Both Outcomes Are Good
Whether the database becomes useless or breaks entirely — real victims’ seed phrases never reach the attacker in a useful form. Every unprocessed seed phrase is a wallet that doesn’t get drained.
When Do We Activate Seed Flooding?
| Criterion | Check | Why It Matters |
|---|---|---|
| Active traffic confirmed | Required | Ad platforms or traffic tools confirm real users are landing on the site |
| Phishing anatomy analyzed | Required | Free-tier exfil modules identified before we flood |
| Abuse reports filed | Required | We always pursue the legitimate track simultaneously |
| No takedown within SLA | Typical trigger | No response from registrar/hosting in acceptable time |
| High-volume / paid ads site | Immediate trigger | Paid advertising means we act without waiting for the bureaucratic track |
The Bigger Picture
The crypto ecosystem loses billions of dollars per year to phishing.
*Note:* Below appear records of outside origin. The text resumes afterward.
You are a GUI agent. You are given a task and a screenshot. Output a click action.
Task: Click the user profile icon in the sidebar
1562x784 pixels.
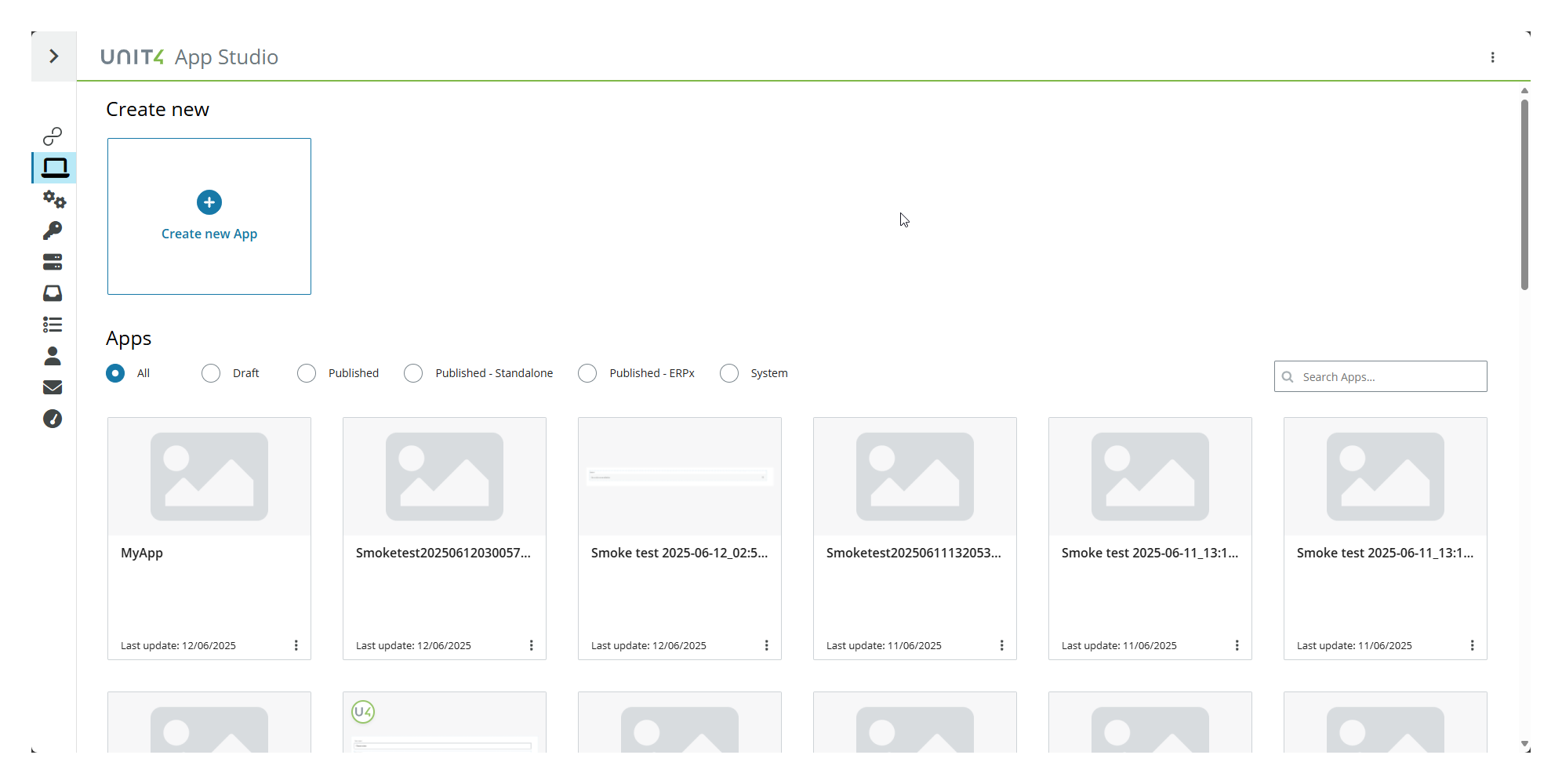tap(53, 356)
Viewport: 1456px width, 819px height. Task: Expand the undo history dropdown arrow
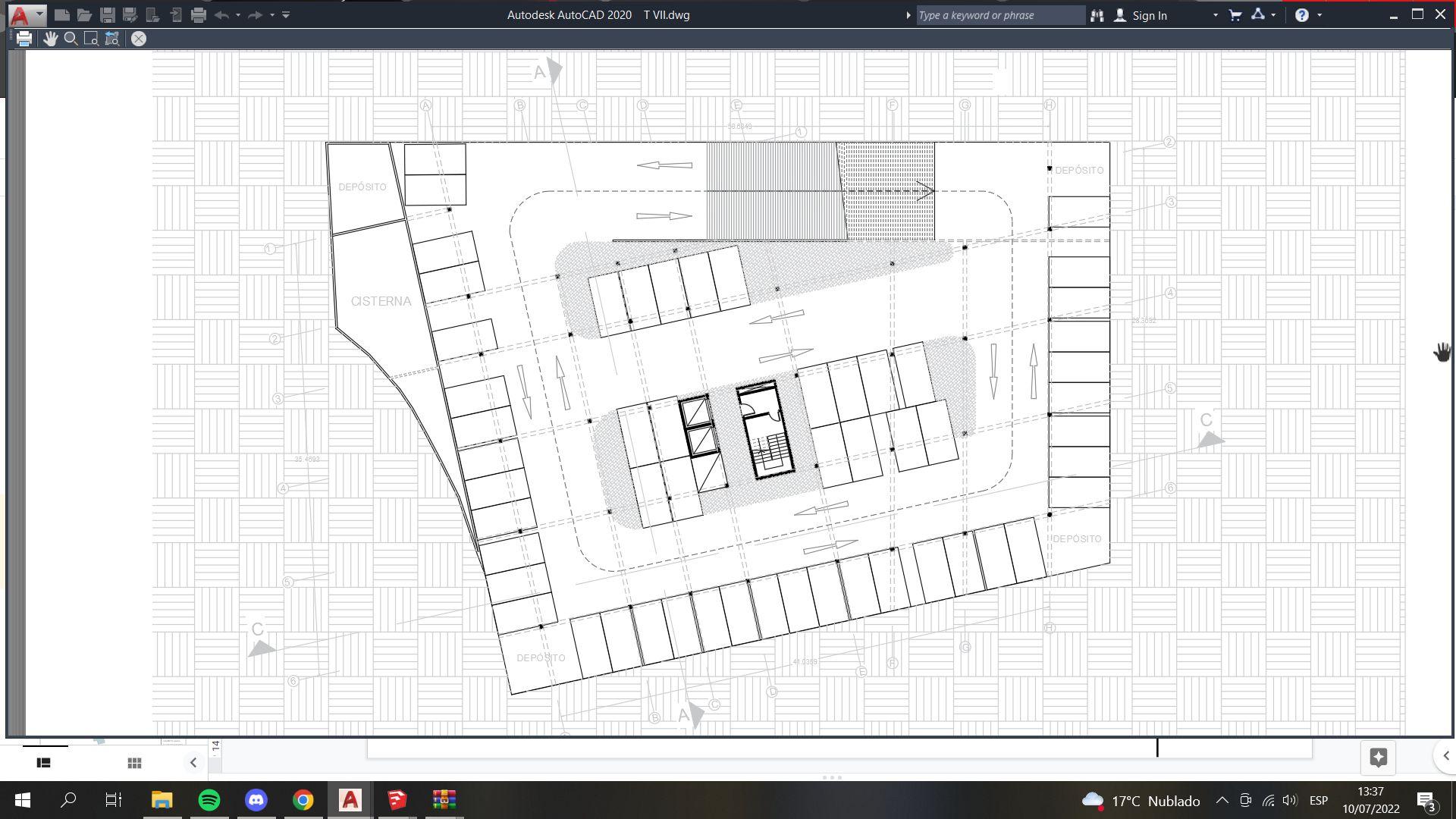coord(238,14)
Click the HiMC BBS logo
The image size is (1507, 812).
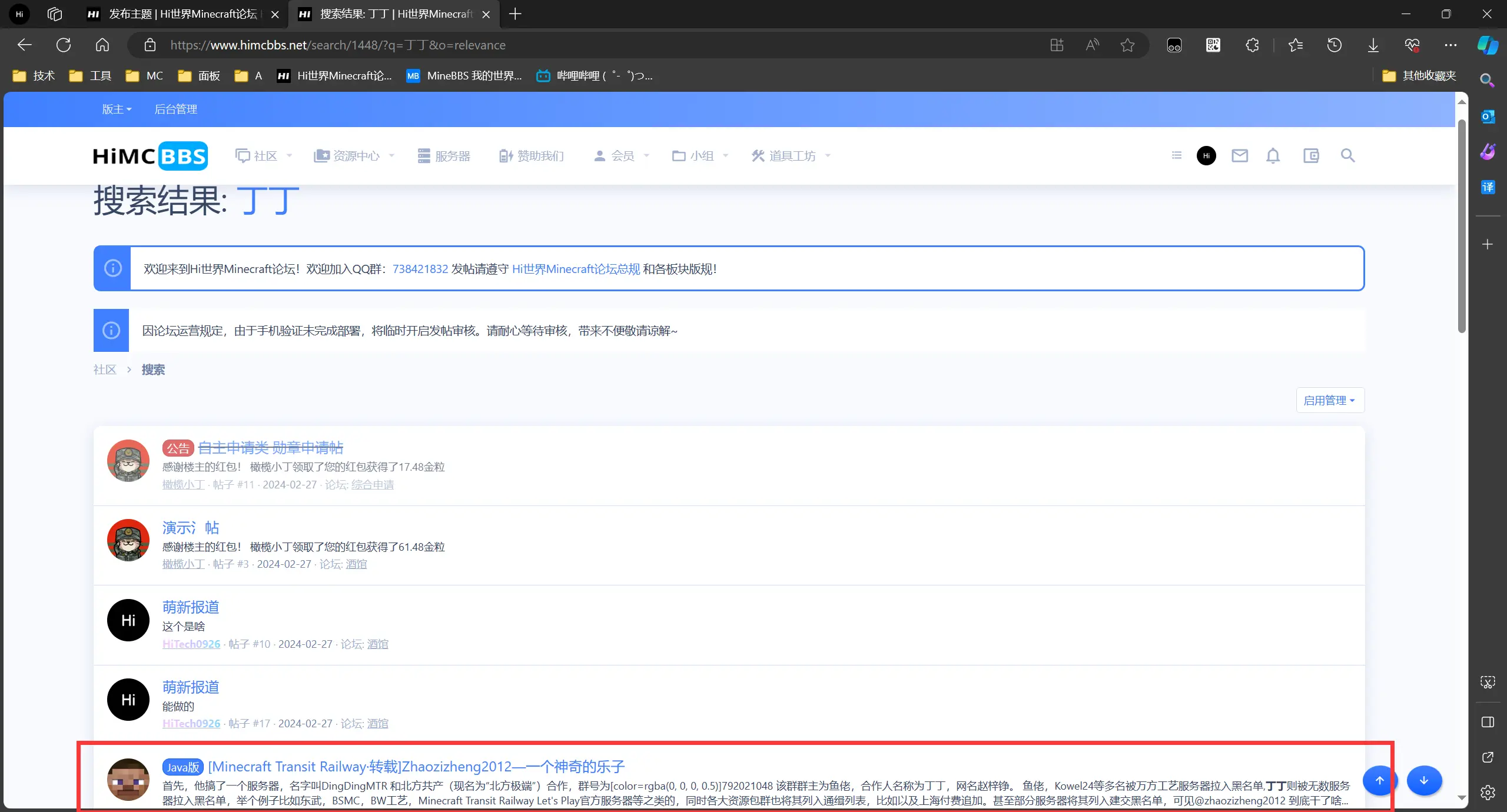point(151,156)
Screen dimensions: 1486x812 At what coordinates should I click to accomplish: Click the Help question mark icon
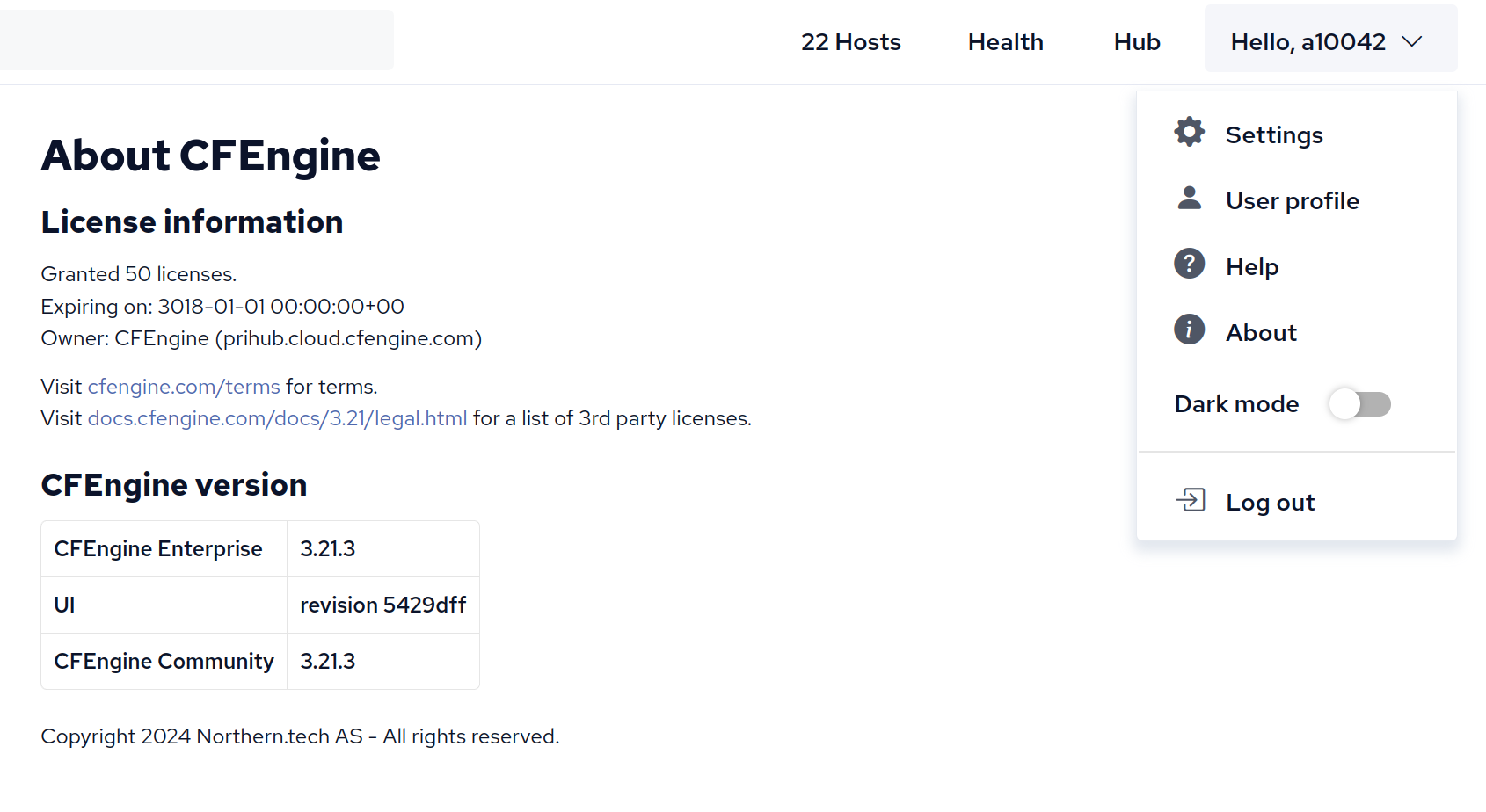click(x=1189, y=264)
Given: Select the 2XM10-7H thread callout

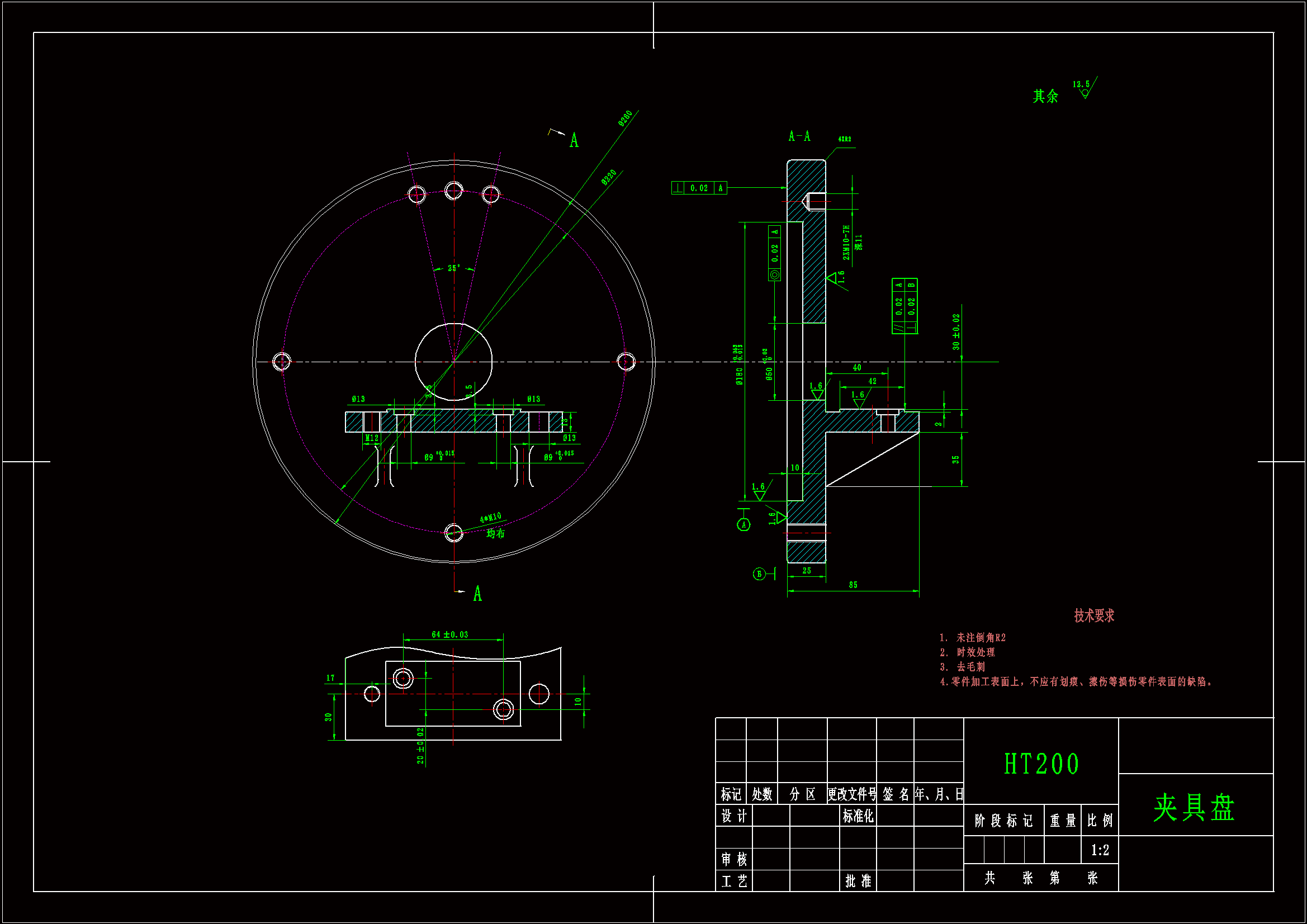Looking at the screenshot, I should click(846, 243).
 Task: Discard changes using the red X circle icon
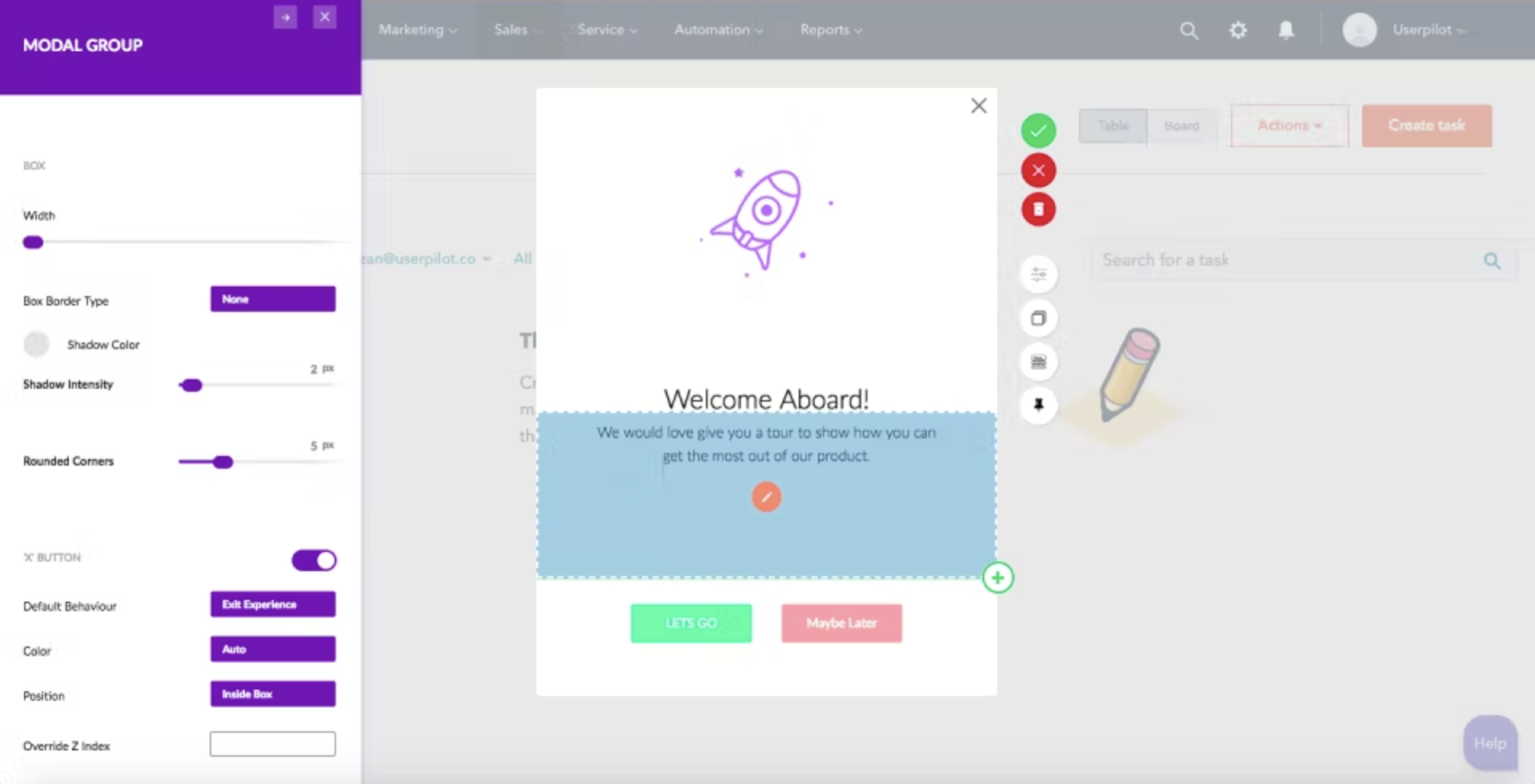pyautogui.click(x=1038, y=170)
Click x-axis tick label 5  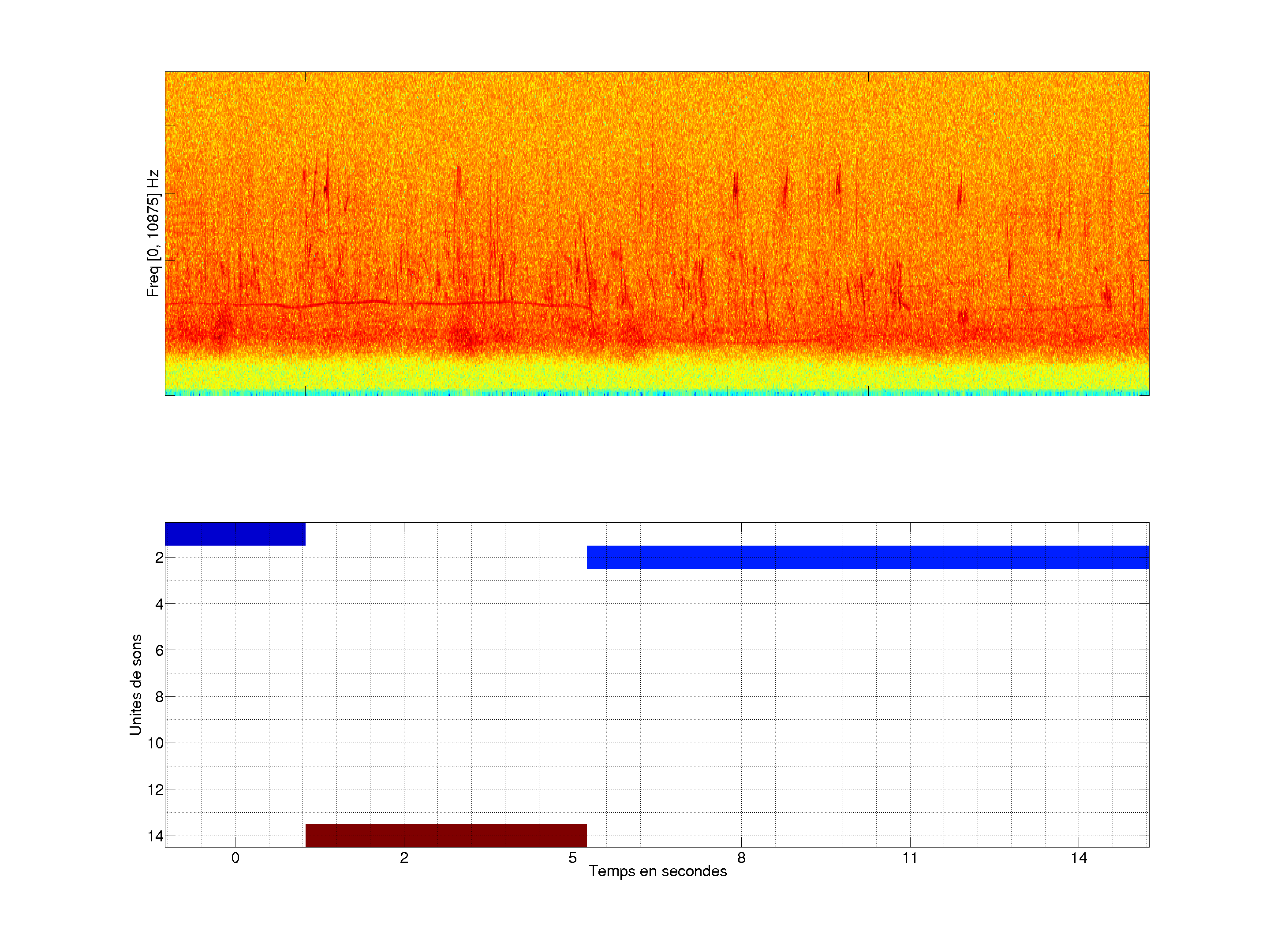tap(572, 858)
The defense side has historically been reactive. PhishDestroy exists to introduce proactive interference into this cycle.
We are not operating in darkness. We publish our methodology. We explain our techniques. We document the phishing kits we analyze. The security community deserves to evaluate counter-phishing methods, not just consume a black-box service.
What You Can Do
- Report to Google Safe Browsing, PhishTank, and the domain registrar
- Submit it to us — we prioritize high-traffic active threats
- Check our anatomy database to understand what you’re looking at
- Share awareness — most victims don’t know what a seed phrase phishing page looks like until it’s too late
If you think feeding empty wallets to criminals is unethical — that’s your position, and you’re welcome to hold it. We’ve made ours clear.